Duccio’s approximately 12 existing works include commissions from Siena’s city leaders but also from Florence, where the Dominican church Santa Maria Novella commissioned his Rucellai Madonna, indicating a reputation beyond his home base. Siena, while not a port or river city, was along a major route used by pilgrims traveling from Rome to France during the years of the Avignon papacy, which stimulated cultural and economic activity and competition.

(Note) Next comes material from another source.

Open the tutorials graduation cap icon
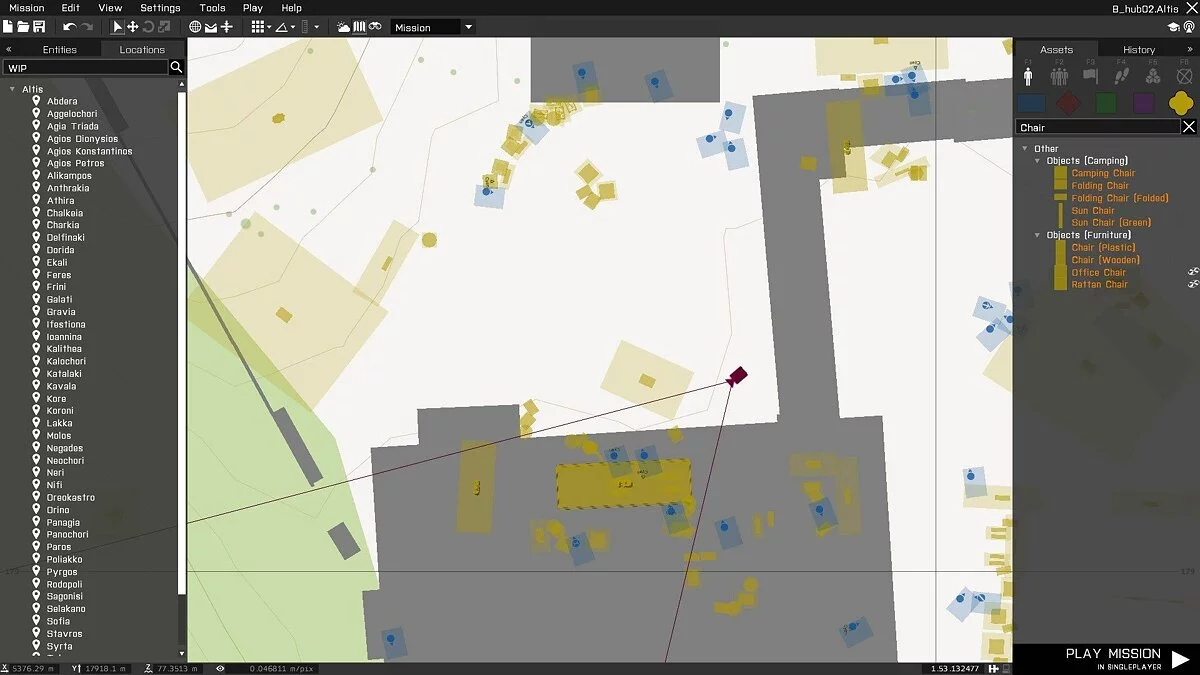 1173,27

Duccio’s work and occasional appearance in civic records (that show infractions for non-payment of taxes and occasional unruly behavior) situate him in Siena for most of his life. For a period around the turn of the fourteenth century scholars place him in Paris or Rome, where he may have absorbed other artistic influences. By the time of the Maestà commission, Duccio was managing a large studio in Siena where the painters Pietro and Ambrogio Lorenzetti and Simone Martini were likely to have trained (works by Pietro Lorenzetti and Simone Martini are also in the NGA collection). Contracts show that the Maestà was undertaken in stages, without the entire program of the work being outlined in advance. The scale of the project indicates that Duccio likely enlisted a number of other artists to work on it, especially with respect to the rear panels, and that he was under some pressure to complete the whole in a timely fashion. Nonetheless, its unified nature suggests that Duccio strongly directed the other artists.
Political considerations also have shaped our understanding of this artist and his contributions to Western art over time. In the thirteenth century, Florence and Siena were bitter rivals, the former aligned with the Papacy, the latter with the authority of the Roman Emperor, a position Siena was forced to cede in 1268. Over time, Florence assumed a greater economic and cultural significance, its classically-inspired art more closely associated with the flowering of the Renaissance, while Sienese art became associated with an older style, based in archaic Greek or Byzantine models.